> WHAT IS EXPECTED: The full listing should be set down exactly as it reads.

Start of RECORD EXCERPTS

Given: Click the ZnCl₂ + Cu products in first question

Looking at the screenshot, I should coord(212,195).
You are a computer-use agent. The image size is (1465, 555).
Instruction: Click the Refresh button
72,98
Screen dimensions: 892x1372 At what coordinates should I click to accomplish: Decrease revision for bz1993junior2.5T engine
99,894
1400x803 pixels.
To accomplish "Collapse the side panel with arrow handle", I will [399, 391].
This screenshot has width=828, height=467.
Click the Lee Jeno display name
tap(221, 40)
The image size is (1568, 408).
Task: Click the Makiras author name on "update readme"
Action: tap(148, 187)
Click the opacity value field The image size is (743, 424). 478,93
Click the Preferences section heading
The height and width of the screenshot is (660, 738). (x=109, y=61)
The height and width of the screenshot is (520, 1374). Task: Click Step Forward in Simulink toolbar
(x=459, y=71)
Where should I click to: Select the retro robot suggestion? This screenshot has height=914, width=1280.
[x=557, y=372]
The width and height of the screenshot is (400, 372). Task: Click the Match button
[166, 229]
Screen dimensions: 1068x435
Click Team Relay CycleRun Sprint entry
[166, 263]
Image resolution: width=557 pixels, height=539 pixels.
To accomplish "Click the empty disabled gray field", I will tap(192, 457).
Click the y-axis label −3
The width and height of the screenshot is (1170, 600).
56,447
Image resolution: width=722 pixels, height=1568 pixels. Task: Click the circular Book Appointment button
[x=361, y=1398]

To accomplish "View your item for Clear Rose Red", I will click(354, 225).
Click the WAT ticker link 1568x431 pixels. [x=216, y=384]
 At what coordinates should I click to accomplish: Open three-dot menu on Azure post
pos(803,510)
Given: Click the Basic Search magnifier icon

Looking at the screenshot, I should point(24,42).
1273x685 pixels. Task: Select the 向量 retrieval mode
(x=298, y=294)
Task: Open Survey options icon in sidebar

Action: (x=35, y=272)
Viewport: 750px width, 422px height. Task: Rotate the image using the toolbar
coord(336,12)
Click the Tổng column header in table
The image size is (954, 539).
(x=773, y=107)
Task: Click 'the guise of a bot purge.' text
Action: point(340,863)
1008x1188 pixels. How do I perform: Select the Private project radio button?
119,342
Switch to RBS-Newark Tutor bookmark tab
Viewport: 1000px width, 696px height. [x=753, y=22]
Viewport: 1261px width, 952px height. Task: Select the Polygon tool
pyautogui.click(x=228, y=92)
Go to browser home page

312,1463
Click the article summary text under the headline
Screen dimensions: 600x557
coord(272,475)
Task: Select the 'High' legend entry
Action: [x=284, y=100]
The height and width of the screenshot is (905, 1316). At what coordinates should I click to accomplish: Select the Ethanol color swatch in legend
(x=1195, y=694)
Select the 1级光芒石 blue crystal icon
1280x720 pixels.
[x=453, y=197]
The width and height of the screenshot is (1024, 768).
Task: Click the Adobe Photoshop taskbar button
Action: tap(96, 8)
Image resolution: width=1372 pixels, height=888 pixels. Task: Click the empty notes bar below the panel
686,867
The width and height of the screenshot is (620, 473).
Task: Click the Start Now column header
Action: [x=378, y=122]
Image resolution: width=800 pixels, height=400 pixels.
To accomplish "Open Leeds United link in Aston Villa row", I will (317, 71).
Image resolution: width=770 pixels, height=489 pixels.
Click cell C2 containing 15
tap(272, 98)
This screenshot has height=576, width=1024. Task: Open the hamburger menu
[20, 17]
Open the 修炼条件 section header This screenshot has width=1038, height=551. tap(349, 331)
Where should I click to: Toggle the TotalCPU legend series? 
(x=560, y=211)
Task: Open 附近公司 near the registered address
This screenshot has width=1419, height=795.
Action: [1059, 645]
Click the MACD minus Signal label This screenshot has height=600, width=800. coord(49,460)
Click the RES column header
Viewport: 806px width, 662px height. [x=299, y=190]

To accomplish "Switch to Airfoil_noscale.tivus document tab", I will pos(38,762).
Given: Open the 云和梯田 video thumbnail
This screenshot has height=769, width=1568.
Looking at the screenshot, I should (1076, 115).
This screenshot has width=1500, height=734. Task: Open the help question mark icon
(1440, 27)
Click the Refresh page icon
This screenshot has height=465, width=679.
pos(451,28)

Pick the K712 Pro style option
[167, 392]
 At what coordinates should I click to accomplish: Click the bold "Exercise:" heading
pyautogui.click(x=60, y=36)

End of RECORD EXCERPTS

> OUTPUT FOR THIS EXERCISE:
Given: Click the ZnCl₂ + Cu products in first question

Looking at the screenshot, I should coord(212,195).
You are a computer-use agent. The image size is (1465, 555).
Instruction: Click the Refresh button
72,98
Screen dimensions: 892x1372 At what coordinates should I click to accomplish: Decrease revision for bz1993junior2.5T engine
99,894
1400x803 pixels.
To accomplish "Collapse the side panel with arrow handle", I will [399, 391].
This screenshot has width=828, height=467.
Click the Lee Jeno display name
tap(221, 40)
The image size is (1568, 408).
Task: Click the Makiras author name on "update readme"
Action: tap(148, 187)
Click the opacity value field The image size is (743, 424). 478,93
Click the Preferences section heading
The height and width of the screenshot is (660, 738). (x=109, y=61)
The height and width of the screenshot is (520, 1374). Task: Click Step Forward in Simulink toolbar
(x=459, y=71)
Where should I click to: Select the retro robot suggestion? This screenshot has height=914, width=1280.
[x=557, y=372]
The width and height of the screenshot is (400, 372). Task: Click the Match button
[166, 229]
Screen dimensions: 1068x435
Click Team Relay CycleRun Sprint entry
[166, 263]
Image resolution: width=557 pixels, height=539 pixels.
To accomplish "Click the empty disabled gray field", I will tap(192, 457).
Click the y-axis label −3
The width and height of the screenshot is (1170, 600).
56,447
Image resolution: width=722 pixels, height=1568 pixels. Task: Click the circular Book Appointment button
[x=361, y=1398]

To accomplish "View your item for Clear Rose Red", I will click(354, 225).
Click the WAT ticker link 1568x431 pixels. [x=216, y=384]
 At what coordinates should I click to accomplish: Open three-dot menu on Azure post
pos(803,510)
Given: Click the Basic Search magnifier icon

Looking at the screenshot, I should point(24,42).
1273x685 pixels. Task: Select the 向量 retrieval mode
(x=298, y=294)
Task: Open Survey options icon in sidebar

Action: (x=35, y=272)
Viewport: 750px width, 422px height. Task: Rotate the image using the toolbar
coord(336,12)
Click the Tổng column header in table
The image size is (954, 539).
(x=773, y=107)
Task: Click 'the guise of a bot purge.' text
Action: point(340,863)
1008x1188 pixels. How do I perform: Select the Private project radio button?
119,342
Switch to RBS-Newark Tutor bookmark tab
Viewport: 1000px width, 696px height. [x=753, y=22]
Viewport: 1261px width, 952px height. Task: Select the Polygon tool
pyautogui.click(x=228, y=92)
Go to browser home page

312,1463
Click the article summary text under the headline
Screen dimensions: 600x557
coord(272,475)
Task: Select the 'High' legend entry
Action: [x=284, y=100]
The height and width of the screenshot is (905, 1316). At what coordinates should I click to accomplish: Select the Ethanol color swatch in legend
(x=1195, y=694)
Select the 1级光芒石 blue crystal icon
1280x720 pixels.
[x=453, y=197]
The width and height of the screenshot is (1024, 768).
Task: Click the Adobe Photoshop taskbar button
Action: tap(96, 8)
Image resolution: width=1372 pixels, height=888 pixels. Task: Click the empty notes bar below the panel
686,867
The width and height of the screenshot is (620, 473).
Task: Click the Start Now column header
Action: [x=378, y=122]
Image resolution: width=800 pixels, height=400 pixels.
To accomplish "Open Leeds United link in Aston Villa row", I will (317, 71).
Image resolution: width=770 pixels, height=489 pixels.
Click cell C2 containing 15
tap(272, 98)
This screenshot has height=576, width=1024. Task: Open the hamburger menu
[20, 17]
Open the 修炼条件 section header This screenshot has width=1038, height=551. tap(349, 331)
Where should I click to: Toggle the TotalCPU legend series? 
(x=560, y=211)
Task: Open 附近公司 near the registered address
This screenshot has width=1419, height=795.
Action: [1059, 645]
Click the MACD minus Signal label This screenshot has height=600, width=800. coord(49,460)
Click the RES column header
Viewport: 806px width, 662px height. [x=299, y=190]

To accomplish "Switch to Airfoil_noscale.tivus document tab", I will pos(38,762).
Given: Open the 云和梯田 video thumbnail
This screenshot has height=769, width=1568.
Looking at the screenshot, I should (1076, 115).
This screenshot has width=1500, height=734. Task: Open the help question mark icon
(1440, 27)
Click the Refresh page icon
This screenshot has height=465, width=679.
pos(451,28)

Pick the K712 Pro style option
[167, 392]
 At what coordinates should I click to accomplish: Click the bold "Exercise:" heading
pyautogui.click(x=60, y=36)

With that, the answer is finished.